Traceback (most recent call last):
  File "/root/.venv/meltano/lib/python3.8/site-packages/meltano/cli/elt.py", line 225, in _redirect_output
    yield
  File "/root/.venv/meltano/lib/python3.8/site-packages/meltano/cli/elt.py", line 246, in _run_elt
    raise CliError(f"ELT could not be completed: {err}") from err
meltano.cli.utils.CliError: ELT could not be completed: `dbt run` failed
meltano               | ELT could not be completed: `dbt run` failed
This is the query i have
Copy code
select * from `<bigquery_dateset>.<table_name>`
WHERE _time_extracted >= (SELECT MAX(_time_extracted))
i tried with
<project>.<bigquery_dateset>.<table_name>
but same results
I am not sure whether I have to setup the dbt_profile.yml file in the transform directory.
i installed dbt but I have not changed anything in the profiles.yml file
t
source
in the SQL file is referring to a dbt source.

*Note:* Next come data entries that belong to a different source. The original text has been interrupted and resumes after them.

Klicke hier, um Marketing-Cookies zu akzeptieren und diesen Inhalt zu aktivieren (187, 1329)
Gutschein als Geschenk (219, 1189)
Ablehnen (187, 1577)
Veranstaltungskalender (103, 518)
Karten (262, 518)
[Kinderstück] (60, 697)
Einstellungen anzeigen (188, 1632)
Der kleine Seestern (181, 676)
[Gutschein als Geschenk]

So in this case it would be referring to a table in your destination, I’m guessing bigquery in your case.
Also, I think in your query you’d need a
FROM
statement in the subquery
r
@taylor In ELT, We load and then transform.. So, I believe we need to transform the BigQuery data in our case. Correct me if I am wrong.
Do you have any videos in your youtube channel for DBT integration?
in our case Postgres(Extract) -> BQ(load/target)
t
You’re right about doing the transformation in BigQuery 👍
I don’t know that we have any videos on the Meltano page for doing transformations. But everything in the /transform directory is a regular dbt project, so anything you can do with dbt you can do in there. You’d invoke dbt by doing
meltano invoke dbt <dbt_command>